2.6.3 Crystal violet staining

The biofilm formation of S. mutans was investigated by crystal violet staining. Similarly, the bacterial suspension (500 μL) and sample suspension (500 μL) were thoroughly mixed, and then 1 ml mixture was added to each well of a 24-well plate (Corning, USA) and incubated in an anaerobic environment (n = 6, each group). Bacterial suspension and an equivalent volume of BHI medium (without samples) were added to each well as a control group. After culturing for 24 h, the medium was aspirated, and the remaining bacteria were gently washed with PBS three times.
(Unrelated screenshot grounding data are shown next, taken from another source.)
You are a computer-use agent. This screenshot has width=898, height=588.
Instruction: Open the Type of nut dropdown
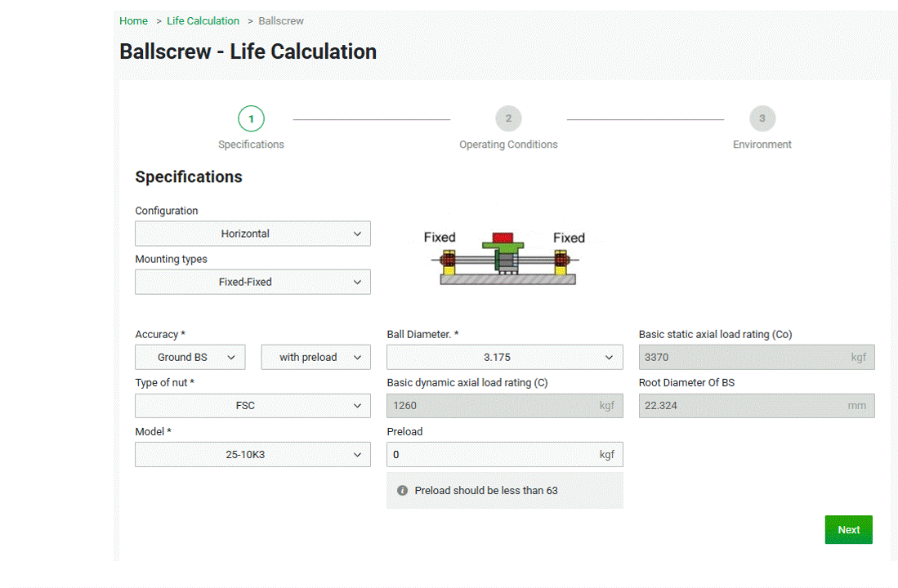pyautogui.click(x=252, y=405)
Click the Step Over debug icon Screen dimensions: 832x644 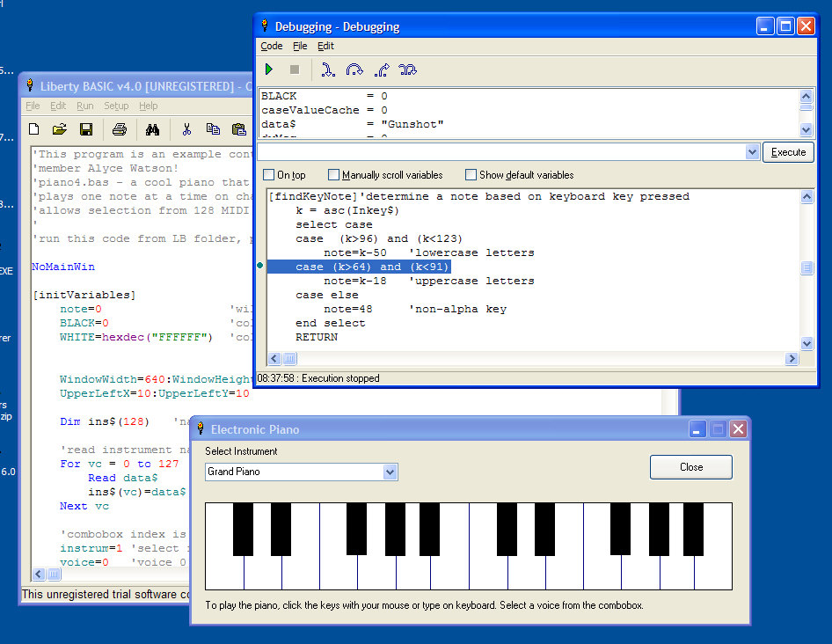354,70
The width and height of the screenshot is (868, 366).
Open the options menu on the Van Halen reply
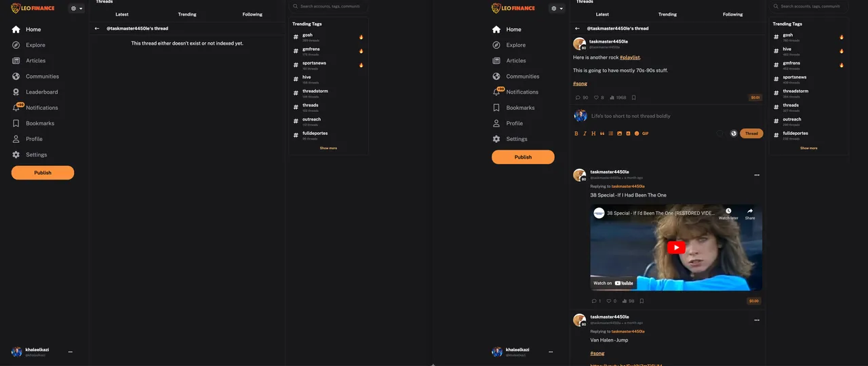pyautogui.click(x=757, y=320)
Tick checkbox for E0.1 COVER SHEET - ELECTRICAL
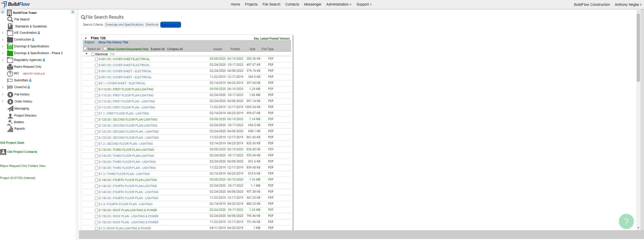644x240 pixels. [x=96, y=83]
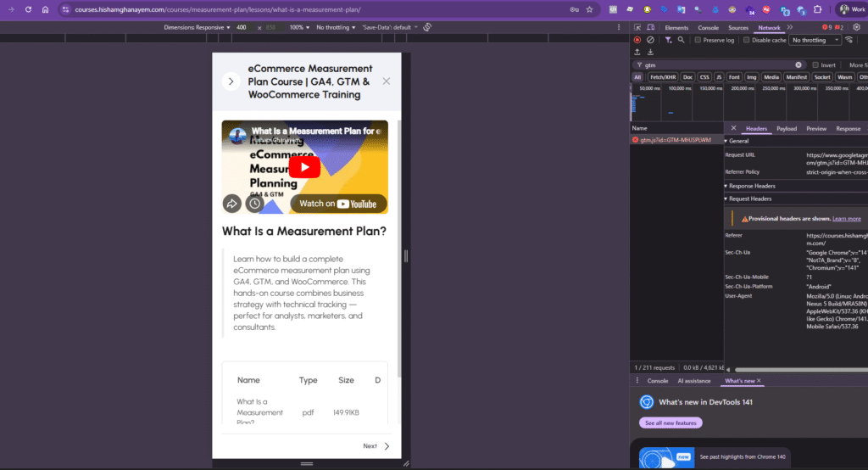868x470 pixels.
Task: Click the inspect element picker icon
Action: tap(637, 28)
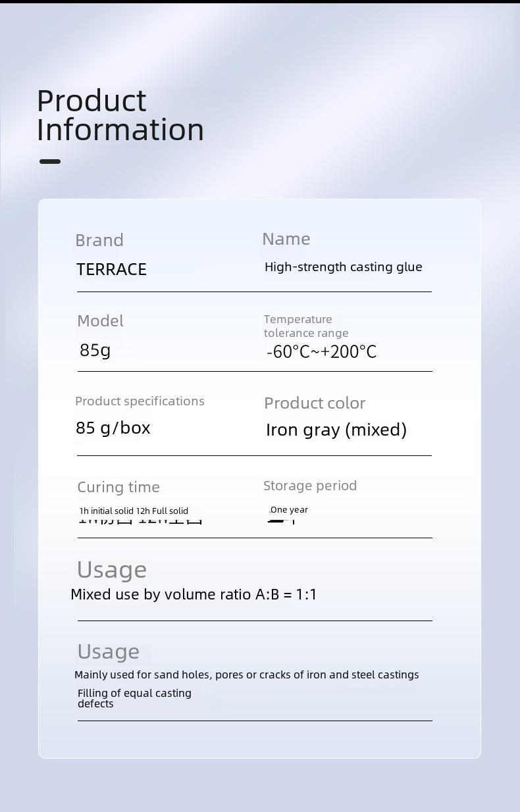This screenshot has width=520, height=812.
Task: Click the Mainly used for sand holes line
Action: (246, 674)
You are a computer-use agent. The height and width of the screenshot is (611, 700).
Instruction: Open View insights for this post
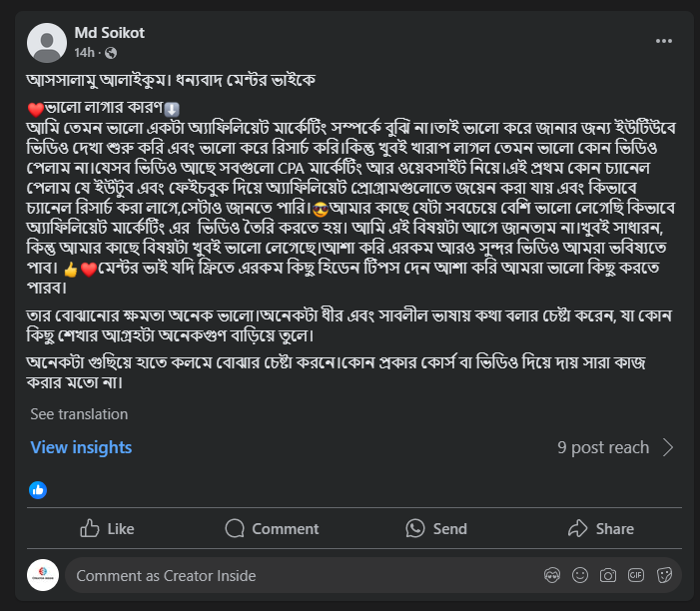(x=81, y=447)
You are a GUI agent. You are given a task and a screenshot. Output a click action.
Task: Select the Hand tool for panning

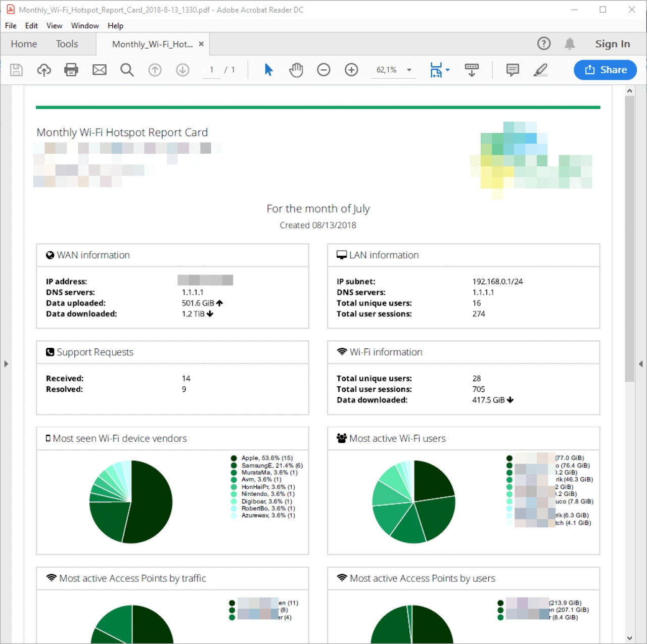coord(296,70)
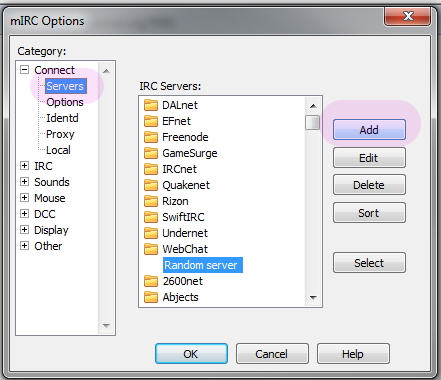This screenshot has height=380, width=441.
Task: Open the Options page under Connect
Action: click(x=65, y=102)
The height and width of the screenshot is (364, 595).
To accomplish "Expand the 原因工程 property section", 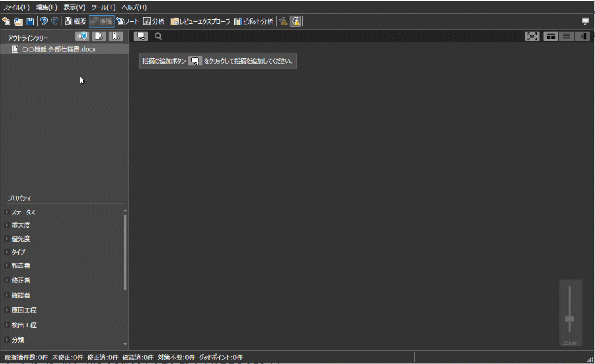I will point(7,310).
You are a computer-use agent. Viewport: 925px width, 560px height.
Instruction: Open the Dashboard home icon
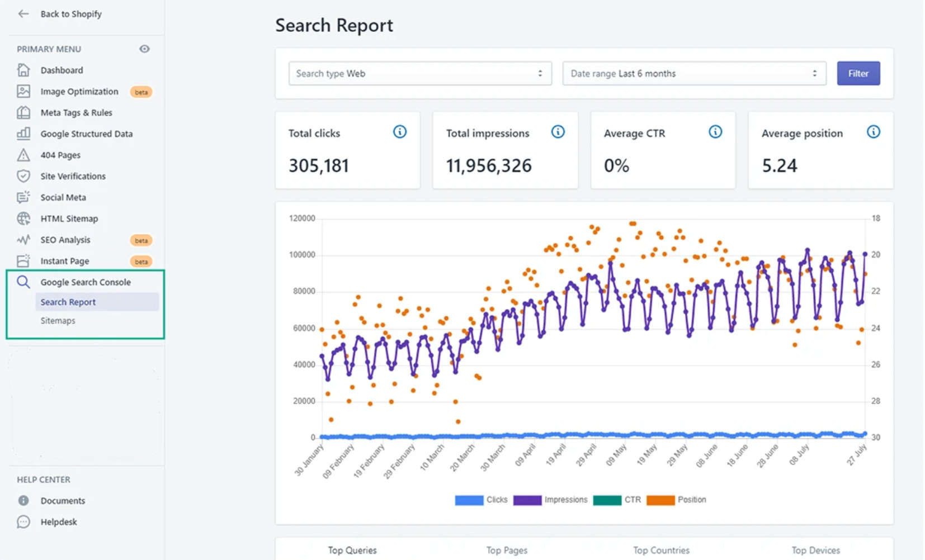click(23, 70)
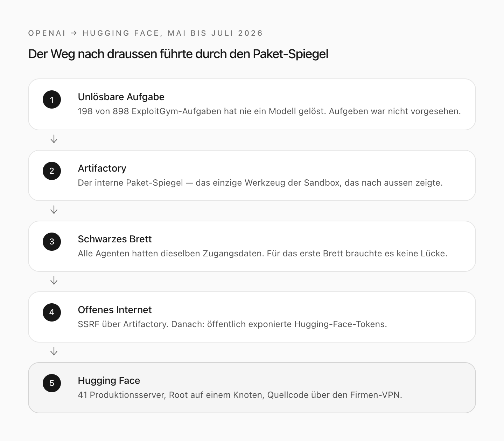Click the down arrow above Hugging Face card
Screen dimensions: 504x442
[x=54, y=352]
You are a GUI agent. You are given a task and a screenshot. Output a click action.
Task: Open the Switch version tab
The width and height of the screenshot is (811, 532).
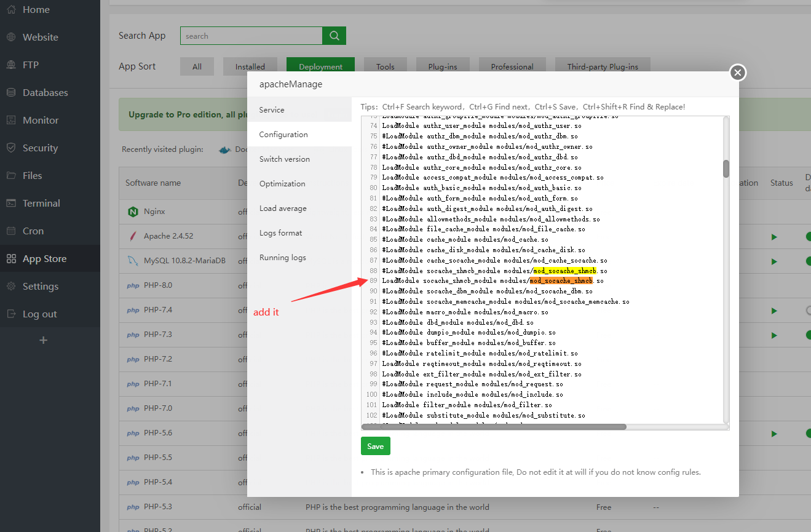285,159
Then, the plate was fixed with 4% (W/V) paraformaldehyde (Sinopharm Chemical, Shanghai, China) for 20 min and washed with PBS three times. At room temperature, 0.1% crystal violet staining solution (Sangon Biotech, Shanghai, China) was added to each well. The staining was applied for 20 min, and the samples were then washed with PBS and photographed by a camera. For quantitative analysis, 400 μL of 95% ethanol (Sinopharm Chemical, Shanghai, China) was added to each well after air drying and shaking for 15 min to dissolve the crystal violet staining solution. The absorbance was measured at 600 nm with a microplate reader. The lighter the dye color was, the less the biofilm that had formed.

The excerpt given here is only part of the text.